По его убеждению, люди, занимавшиеся ликвидацией последствий аварии, знали свое дело хорошо и потому «больших дров не наломали». «Мы спасали страну, мир. Если бы оставили блок открытым, ветер многократно разнес радиоактивную пыль по всему свету. Чернобыльский след и так остался на земном шарике в той или иной мере. Но последствия могли быть гораздо ужаснее», – сказал Валерий Волков.

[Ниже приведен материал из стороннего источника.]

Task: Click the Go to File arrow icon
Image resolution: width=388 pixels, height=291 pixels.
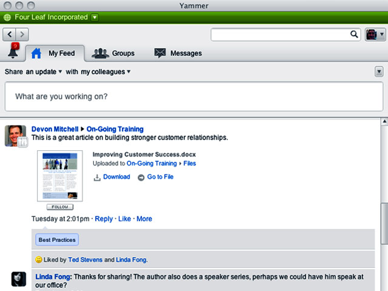Action: click(141, 177)
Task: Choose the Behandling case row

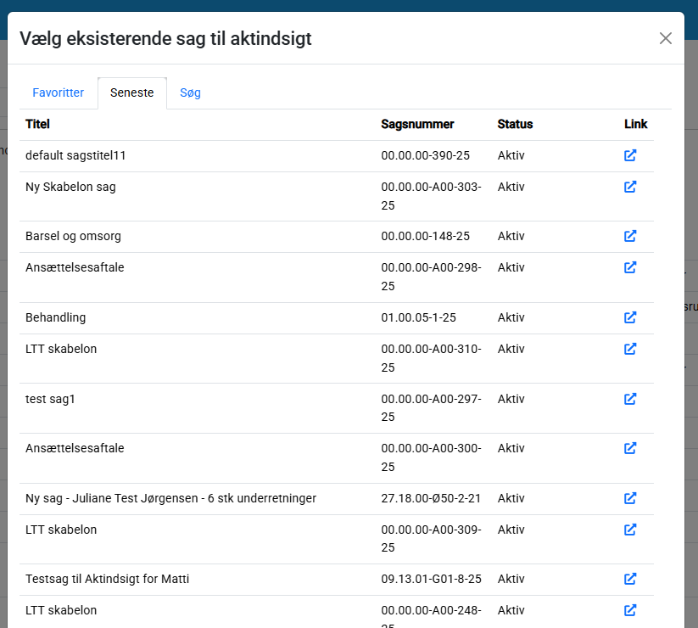Action: [56, 317]
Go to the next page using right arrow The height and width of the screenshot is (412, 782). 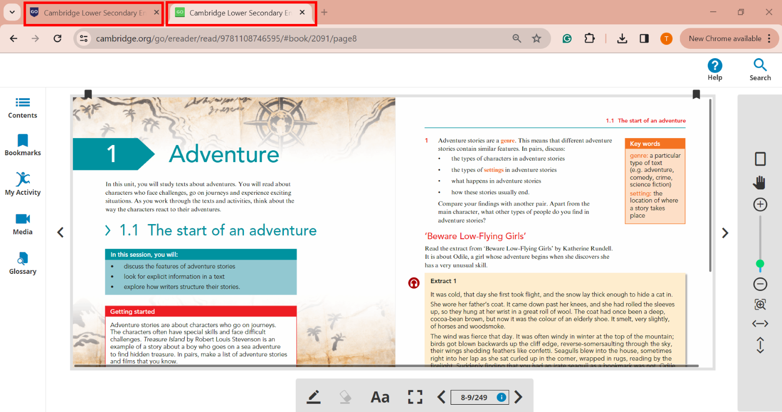tap(725, 233)
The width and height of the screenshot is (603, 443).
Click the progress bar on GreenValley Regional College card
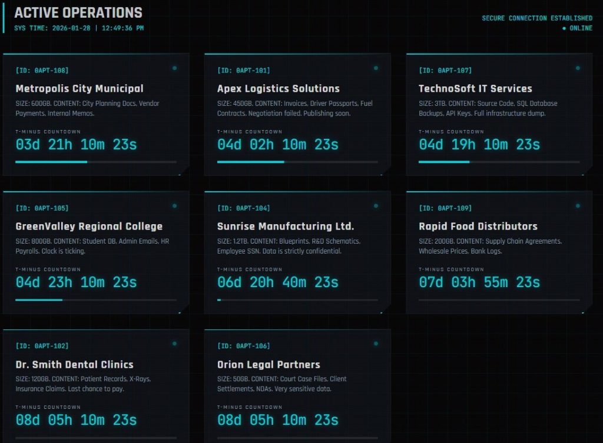coord(96,300)
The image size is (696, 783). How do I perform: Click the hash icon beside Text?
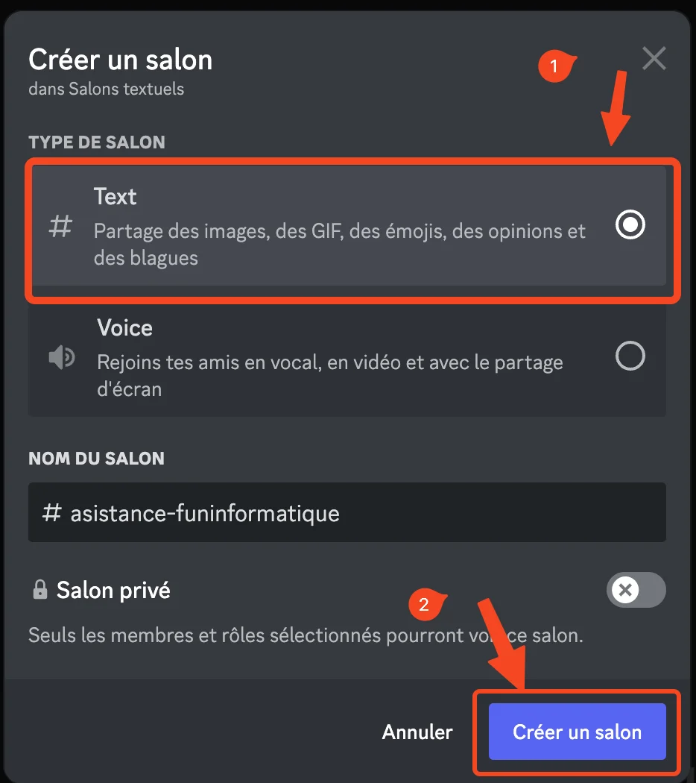tap(60, 226)
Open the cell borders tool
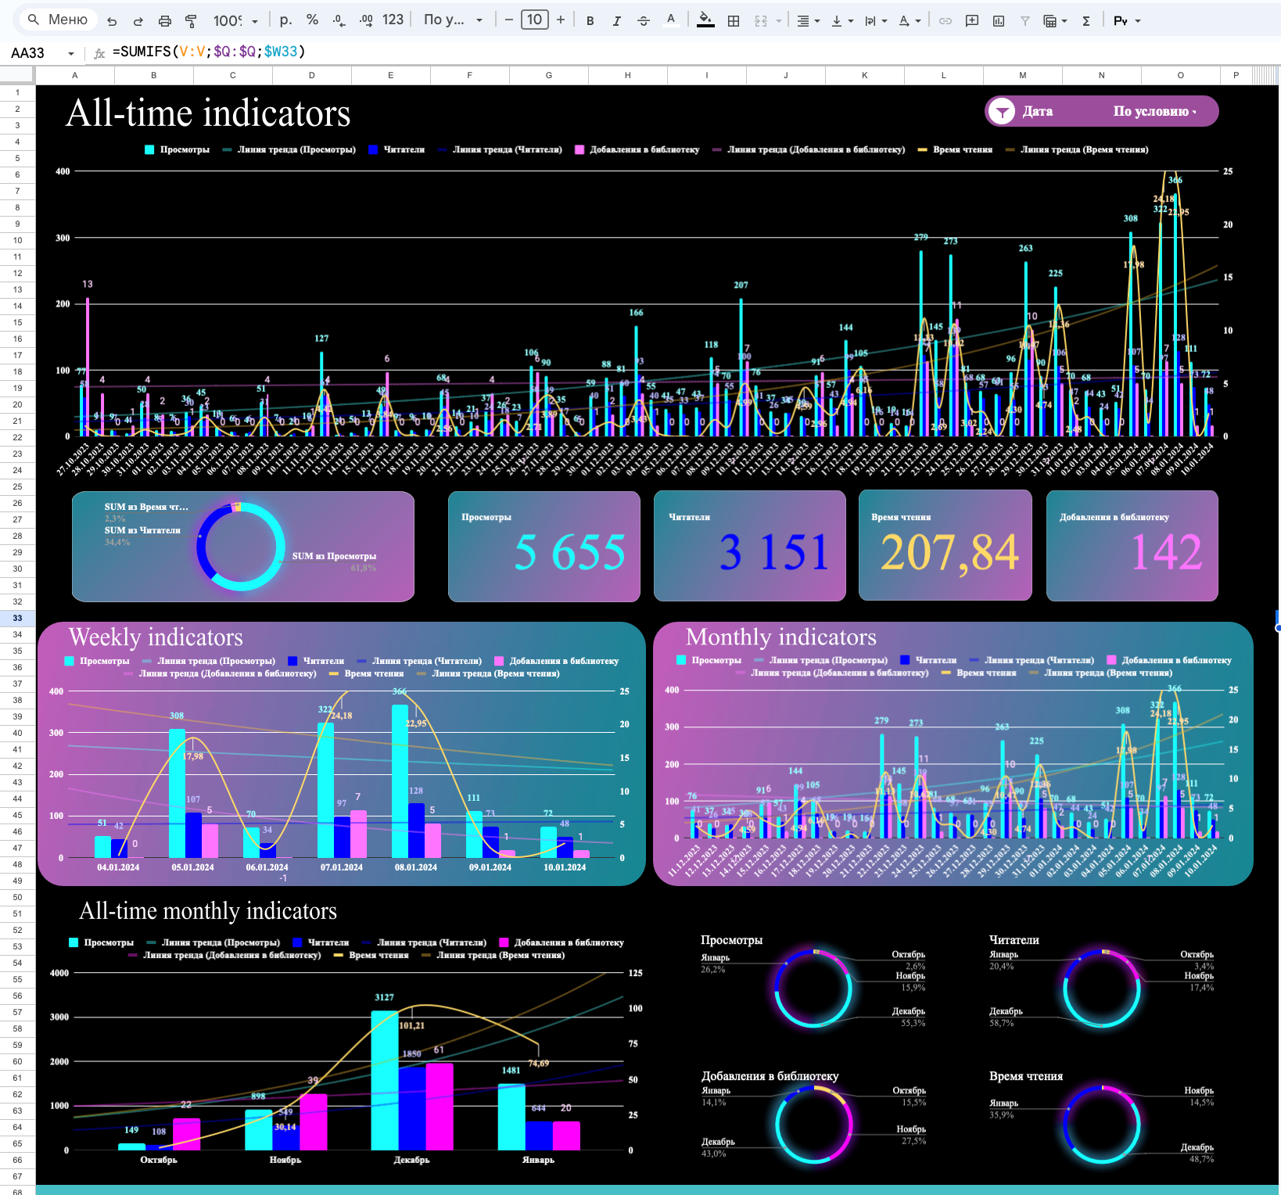The image size is (1281, 1195). (734, 21)
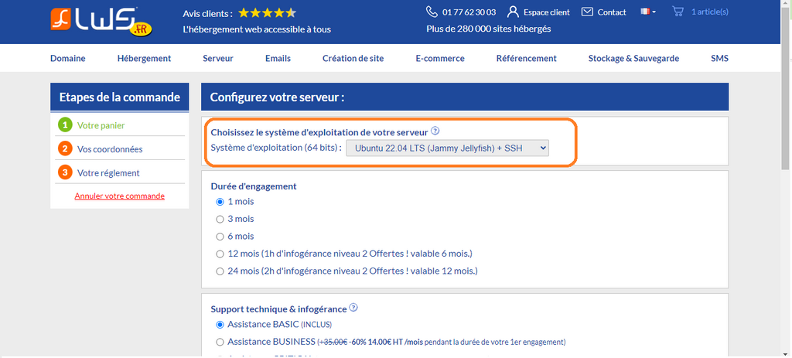Expand the language selector arrow
792x358 pixels.
(654, 12)
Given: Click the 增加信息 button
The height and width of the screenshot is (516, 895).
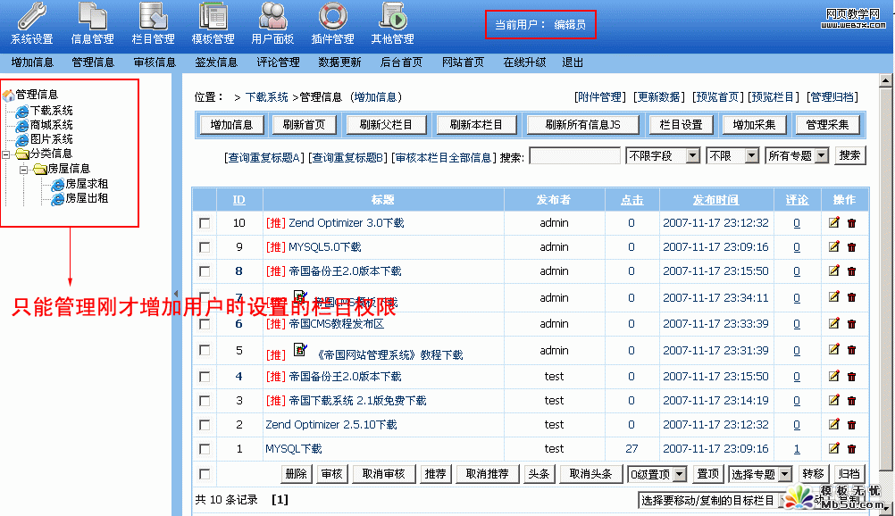Looking at the screenshot, I should click(231, 125).
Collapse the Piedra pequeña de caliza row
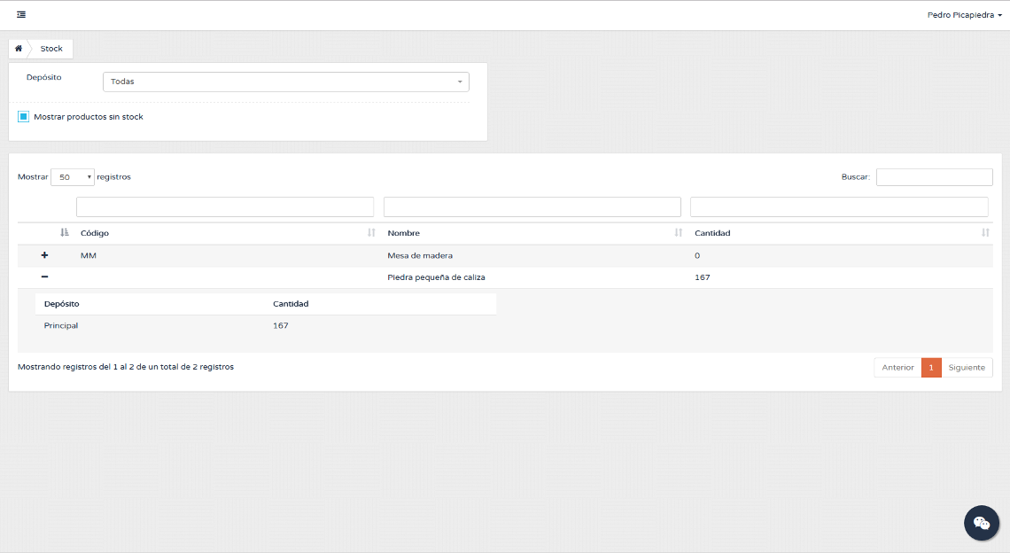This screenshot has height=553, width=1010. point(44,277)
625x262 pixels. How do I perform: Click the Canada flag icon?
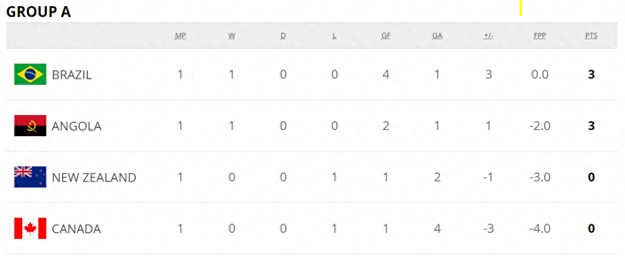(30, 229)

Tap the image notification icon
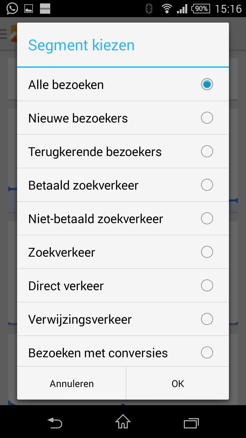coord(29,9)

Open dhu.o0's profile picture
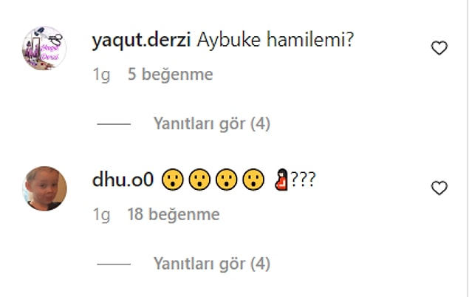coord(44,188)
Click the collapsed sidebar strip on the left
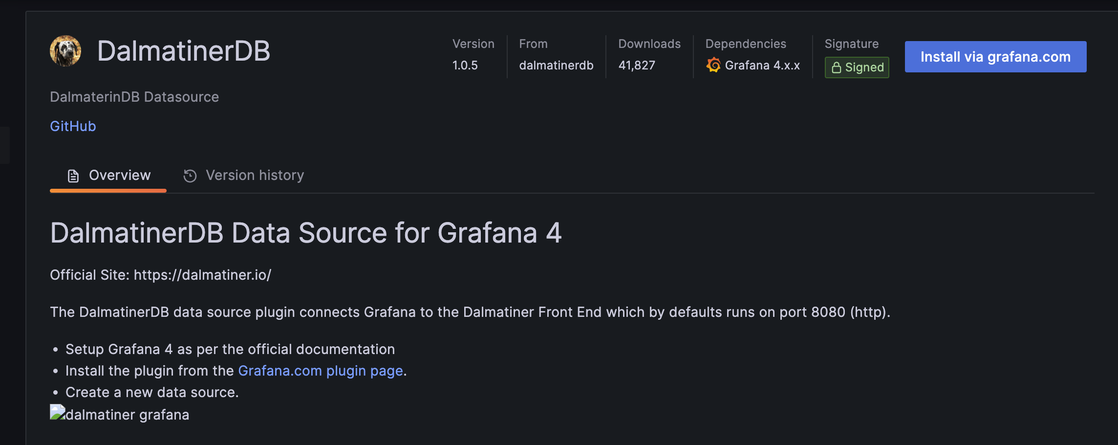 [x=5, y=145]
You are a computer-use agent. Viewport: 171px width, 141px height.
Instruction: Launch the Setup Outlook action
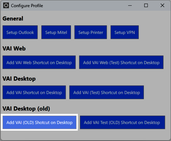point(20,32)
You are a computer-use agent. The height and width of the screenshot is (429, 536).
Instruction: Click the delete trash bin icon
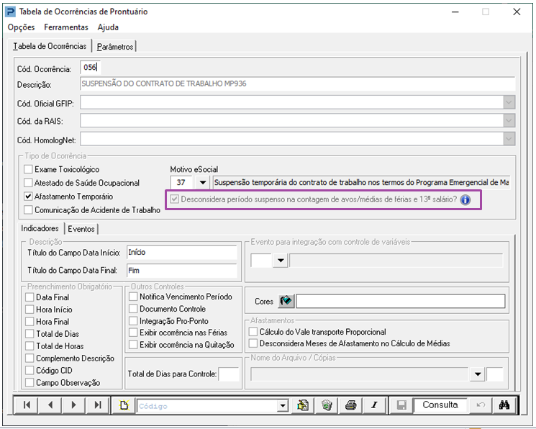click(x=327, y=405)
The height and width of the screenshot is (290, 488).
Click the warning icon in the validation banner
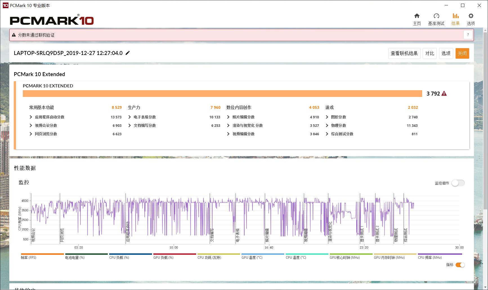tap(14, 35)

Заместитель руководителя работ Минэнергомаша СССР на ЧАЭС, а ныне технический директор ЗАО «Атомэнергомаш» Лев Фальковский первый день Чернобыльской трагедии встретил в Москве. «Утром узнали от ребят из института Курчатова, что от них уже собирается в срочную командировку отряд дозиметристов. У тех, кто приезжал на Чернобыль в первые дни, сильно садился голос. Они не могли говорить – так обжигало слизистую. Потом все более-менее восстанавливалось. Моя первая командировка на АЭС выпала на конец мая – начало июня. Тогда воздействовал уже менее жесткий спектр радиации, но все равно приходилось еще тяжело», – вспоминает он.
По словам Фальковского, вначале он ощутил полную растерянность. «Никто не понимал, что делать. Все аварийные системы были ликвидированы взрывом. Позже для нас началась планомерная работа с заводами. Мы стали проверять все оборудование. Да, был разрушен один блок, но три-то действующих стояли рядом», – продолжает инженер.
Послеаварийный пуск первого блока АЭС состоялся уже в первых числах октября 1986 года. «Это была очень тяжелая работа, но мы ее сделали, потому что тогда царила атмосфера всеобщей дружбы. Все помогали друг другу, чем только могли», – рассказывает Лев Фальковский.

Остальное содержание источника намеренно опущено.